Edit 1 : Added a “"” TID to Model record because of an error on HD page 236 (Model # MK- 404CR 4")
Edit 2 : Replaced else if with another if statement in the Description because of an error on HD page 496. (Fabral 2-1/2" UTILITY GA CORRUGATED 2’X 8’)

Still working on parsing but, here is a version that runs much faster as it batches the shell command and loops to next set of pages. CAUTION : This will run until it produces an error !

set batch to 50 -- How many pages will be downloaded at once ?
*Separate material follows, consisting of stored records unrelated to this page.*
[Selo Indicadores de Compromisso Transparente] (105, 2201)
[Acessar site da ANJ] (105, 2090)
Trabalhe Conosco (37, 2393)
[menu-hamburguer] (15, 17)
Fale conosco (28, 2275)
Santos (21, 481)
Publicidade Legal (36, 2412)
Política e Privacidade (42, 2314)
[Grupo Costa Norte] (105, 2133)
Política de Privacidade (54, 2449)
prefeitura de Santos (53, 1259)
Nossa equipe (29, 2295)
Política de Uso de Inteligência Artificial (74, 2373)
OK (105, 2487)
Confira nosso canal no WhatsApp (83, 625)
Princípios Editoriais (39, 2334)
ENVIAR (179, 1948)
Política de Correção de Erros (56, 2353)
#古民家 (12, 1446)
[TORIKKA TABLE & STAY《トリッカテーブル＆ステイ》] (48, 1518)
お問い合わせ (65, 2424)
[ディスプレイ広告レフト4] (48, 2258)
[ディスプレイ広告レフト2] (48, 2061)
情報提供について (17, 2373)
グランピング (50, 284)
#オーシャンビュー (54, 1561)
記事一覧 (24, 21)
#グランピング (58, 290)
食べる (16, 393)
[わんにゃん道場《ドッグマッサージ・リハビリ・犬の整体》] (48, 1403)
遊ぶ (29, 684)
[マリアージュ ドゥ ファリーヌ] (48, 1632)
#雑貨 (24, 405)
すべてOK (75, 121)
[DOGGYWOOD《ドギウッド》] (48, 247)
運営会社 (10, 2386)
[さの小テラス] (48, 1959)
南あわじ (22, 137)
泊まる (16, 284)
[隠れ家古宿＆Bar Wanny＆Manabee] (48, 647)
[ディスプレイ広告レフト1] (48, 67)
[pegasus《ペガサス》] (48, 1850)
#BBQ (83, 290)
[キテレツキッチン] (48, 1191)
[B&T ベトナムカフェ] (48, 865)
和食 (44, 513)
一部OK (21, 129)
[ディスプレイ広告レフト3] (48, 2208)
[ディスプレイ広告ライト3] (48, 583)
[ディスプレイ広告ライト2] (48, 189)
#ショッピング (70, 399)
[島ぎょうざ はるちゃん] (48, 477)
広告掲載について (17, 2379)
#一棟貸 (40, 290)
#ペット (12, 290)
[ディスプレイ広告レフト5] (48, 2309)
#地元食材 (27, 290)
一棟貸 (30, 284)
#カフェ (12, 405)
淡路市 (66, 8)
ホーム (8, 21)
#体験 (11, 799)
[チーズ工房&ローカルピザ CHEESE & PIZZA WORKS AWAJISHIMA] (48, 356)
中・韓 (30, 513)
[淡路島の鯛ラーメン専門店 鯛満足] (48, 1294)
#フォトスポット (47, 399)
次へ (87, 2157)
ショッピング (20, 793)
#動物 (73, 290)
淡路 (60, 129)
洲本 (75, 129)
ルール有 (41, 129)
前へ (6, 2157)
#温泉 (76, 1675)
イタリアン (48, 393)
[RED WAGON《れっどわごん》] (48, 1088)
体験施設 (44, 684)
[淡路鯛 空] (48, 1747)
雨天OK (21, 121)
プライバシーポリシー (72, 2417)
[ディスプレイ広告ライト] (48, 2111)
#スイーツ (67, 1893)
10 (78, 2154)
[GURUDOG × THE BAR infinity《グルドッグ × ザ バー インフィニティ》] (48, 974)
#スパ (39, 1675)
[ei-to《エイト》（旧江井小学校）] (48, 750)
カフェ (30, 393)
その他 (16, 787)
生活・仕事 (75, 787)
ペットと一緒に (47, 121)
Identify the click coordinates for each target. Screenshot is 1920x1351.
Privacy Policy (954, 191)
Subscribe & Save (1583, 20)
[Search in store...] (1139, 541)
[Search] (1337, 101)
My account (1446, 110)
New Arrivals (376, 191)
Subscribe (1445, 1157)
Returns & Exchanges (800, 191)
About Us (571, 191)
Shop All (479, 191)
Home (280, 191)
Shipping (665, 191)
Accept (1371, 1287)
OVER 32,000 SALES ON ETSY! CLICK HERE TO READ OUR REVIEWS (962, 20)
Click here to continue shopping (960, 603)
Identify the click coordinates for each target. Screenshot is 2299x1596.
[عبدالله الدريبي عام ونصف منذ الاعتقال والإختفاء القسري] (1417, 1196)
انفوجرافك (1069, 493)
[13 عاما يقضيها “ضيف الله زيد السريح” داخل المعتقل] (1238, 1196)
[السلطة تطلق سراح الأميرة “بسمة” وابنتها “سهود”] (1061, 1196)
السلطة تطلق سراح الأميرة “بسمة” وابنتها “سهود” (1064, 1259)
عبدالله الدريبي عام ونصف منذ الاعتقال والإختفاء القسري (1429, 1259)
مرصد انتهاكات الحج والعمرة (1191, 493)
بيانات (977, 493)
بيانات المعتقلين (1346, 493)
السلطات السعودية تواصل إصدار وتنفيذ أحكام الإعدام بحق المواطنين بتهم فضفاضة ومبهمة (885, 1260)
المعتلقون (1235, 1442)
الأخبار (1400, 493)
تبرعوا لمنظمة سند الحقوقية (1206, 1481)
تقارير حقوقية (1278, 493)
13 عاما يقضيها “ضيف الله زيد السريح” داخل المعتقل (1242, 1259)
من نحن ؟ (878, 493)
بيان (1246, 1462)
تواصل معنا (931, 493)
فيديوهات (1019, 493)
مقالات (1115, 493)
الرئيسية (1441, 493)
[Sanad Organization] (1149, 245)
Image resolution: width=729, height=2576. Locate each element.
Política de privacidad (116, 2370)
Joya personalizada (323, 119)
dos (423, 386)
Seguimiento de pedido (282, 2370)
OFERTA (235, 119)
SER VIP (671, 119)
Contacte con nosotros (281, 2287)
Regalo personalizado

set loc to space & "~/Documents/Databases/homedepot.db" & space
set head to "sqlite3" & loc & quote
set tail to quote
set newTable to "create table depot" & "(id integer primary key, Date, Description, Model, Internet, SKU, SO_SKU, Price); "

tell application "Finder"
	if not (exists (path to documents folder as text) & "Databases:homedepot.db") then
		do shell script head & newTable & tail
	end if
end tell

-- Find total number of pages
set pageSource to (do shell script "curl [url=http://www.homedepot.com/buy/?page=1)]http://www.homedepot.com/buy/?page=1")[/url]
set AppleScript's text item delimiters to {"<a href=\"?page="}
set totalPages to first word of (text item -1 of pageSource)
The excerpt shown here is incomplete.